Saturday, April 16, 2022

Non-buyer's remorse



When you really should have bought the book: the Taschen edition of the Augsburg Book of Miracles, published in 2014, is now out of print and available in the second-hand market only at prices starting at $250 (and increasing steeply from there). Oh well.

Earlier post: Signs and Wonders. The Marginalian has a selection of the illustrations.

Thursday, March 31, 2022

Night haul


The tackle creaks as the net is pulled in. On the lantern-lit deck the crew plant their feet and strain at the rope.

Spilled out on the boards, the finned and tentacled creatures blink and gape, but even as the men gather around them their irridescence fades and their jewel-like colors dim. Outlines blur. The seething multitude becomes still, then melts away into brine and breeze.

They cast the net out again and sail on, dragging the dead dark sea towards morning.

Friday, March 25, 2022

Honest Things


Eleanor Clark, on the Oysterman's Cooperative building in Brittany, where "there is just about everything there you could ever need in oystering, from women's dark blue canvas pants and the beautiful fishermen's blouses up to the heaviest cable":
A lovely store, in which nothing has been advertised, nothing is packaged, no patronage is solicited, no brainwashing is done, no profit is to be made and therefore it is most unlikely that anything bought will break or otherwise go to pieces the first time it is used. Oh, the long-lost delight of this decency! For the general American public there is nothing left that begins to approach it but the small-town hardware store, where a nail is still a nail and had better be a good one, and there is apt to be a good deal of junk and vanity even there. Besides, in this place with its crude heavy counters and air of a warehouse, the aura of the single trade, of the beau métier with all its sea-depths and adventure, hangs around every item, for not a bolt or rope or pair of gloves there is meant for any other purpose, and it is remarkable what beauty it casts over everything. Beauty depends after all on what you come from, what you are being cleansed and relieved of, and in the pass we are in nowadays an American lady of the buying type might be tempted to come away from this place with a batch of pulleys, the way her grandmother acquired a little replica of the Venus de Milo.
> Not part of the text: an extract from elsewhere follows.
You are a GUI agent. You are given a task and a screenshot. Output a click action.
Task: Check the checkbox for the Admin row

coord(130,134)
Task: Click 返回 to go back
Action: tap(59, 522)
But no, that wouldn't do, would it? The beauty of all these honest things, aside from their fine conjunction of textures, is in their being together and being there, not somewhere else, in the above-mentioned association, in the simple appropriateness of it all. It is not to be bought; the poor lady will have to go back to the square, with its tasteless souvenirs.
Clark was writing in the early 1960s, and no doubt many things are different now. Except for The Oysters of Locmariaquer and Rome and a Villa, her books seem to have gone out of print. She moved in Trotskyite circles for a time and apparently knew the man himself, if briefly, in his Mexican years; later she married Robert Penn Warren. The Vassar Encyclopedia has what seems to be the best summary of her life and work.

Monday, March 14, 2022

"This is my city"


Sergio Borschevsky, the translator of Borges, Cortázar, Neruda, García Márquez, and other writers into Ukrainian, is staying put in Kiev with his wife. From an interview with the Argentinian news website Infobae:
Why should we have to leave? This is my city. It doesn't belong to Putin or to his general staff or to the Russian Ministry of Defense... This is my city and my apartment. I live here. When I was a boy I saw all this destroyed by German Nazis. I saw it, because I was born in 1946 and I saw Kiev in ruins, I was born a year after the war. And now when I see these images of cities destroyed by the Russian Army, I remember my childhood. And I can tell you that I'm not thinking of leaving. I will die in this city. Now or later? I don't know, but in this city.
The full interview (in Spanish) is available here.

Update: A version in English, though imperfect, can be read here.